Multithreading
SVS throughput can be highly improved by running multiple queries in parallel, as its performance scales very well with the number of threads (see System utilization - Multithreading for benchmarking results). Larger query batch sizes will benefit more from multi-threaded search.
The number of threads can be specified when loading the index
In Python
# We can reload an index from a previously saved set of files.
index = svs.Vamana(
os.path.join(test_data_dir, "example_config"),
svs.GraphLoader(os.path.join(test_data_dir, "example_graph")),
svs.VectorDataLoader(
os.path.join(test_data_dir, "example_data"), svs.DataType.float32
),
svs.DistanceType.L2,
num_threads = 4,
)
In C++
// We can reload an index from a previously saved set of files.

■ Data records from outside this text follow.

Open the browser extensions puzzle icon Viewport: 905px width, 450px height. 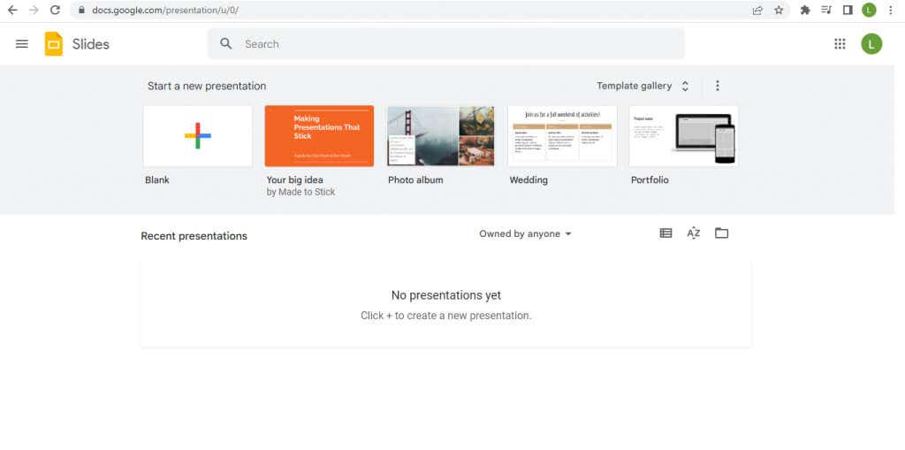point(805,11)
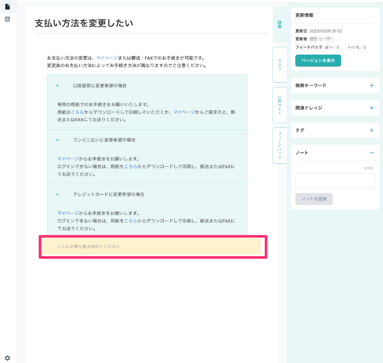Open the こちら link in 口座振替 section
The height and width of the screenshot is (363, 383).
[77, 112]
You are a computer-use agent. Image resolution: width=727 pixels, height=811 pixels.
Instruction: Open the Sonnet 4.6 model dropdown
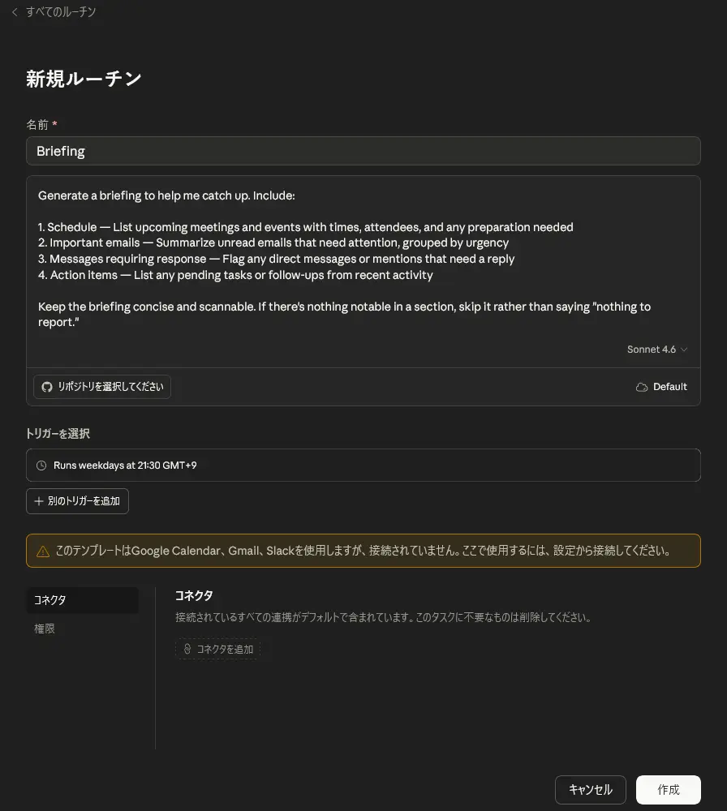coord(657,349)
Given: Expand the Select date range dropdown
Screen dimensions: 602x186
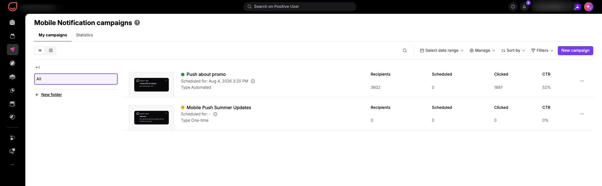Looking at the screenshot, I should tap(442, 50).
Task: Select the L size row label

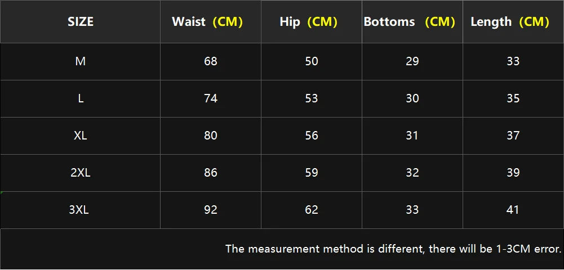Action: (x=81, y=98)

index = svs::Vamana::assemble<float>(
"example_config",
svs::GraphLoader("example_graph"),
svs::VectorDataLoader<float>("example_data"),
svs::DistanceType::L2,
4 // num_threads
);
or at runtime
In Python
index.num_threads = 4
In C++
index.set_num_threads(4);
Make sure to set the number of threads according to the query batch size. Smaller batch sizes may benefit from using fewer threads, as the overhead of handling multiple threads may be too large.
Warning
To avoid performance degradation make sure to set the number of threads to 1 if running one query at a time.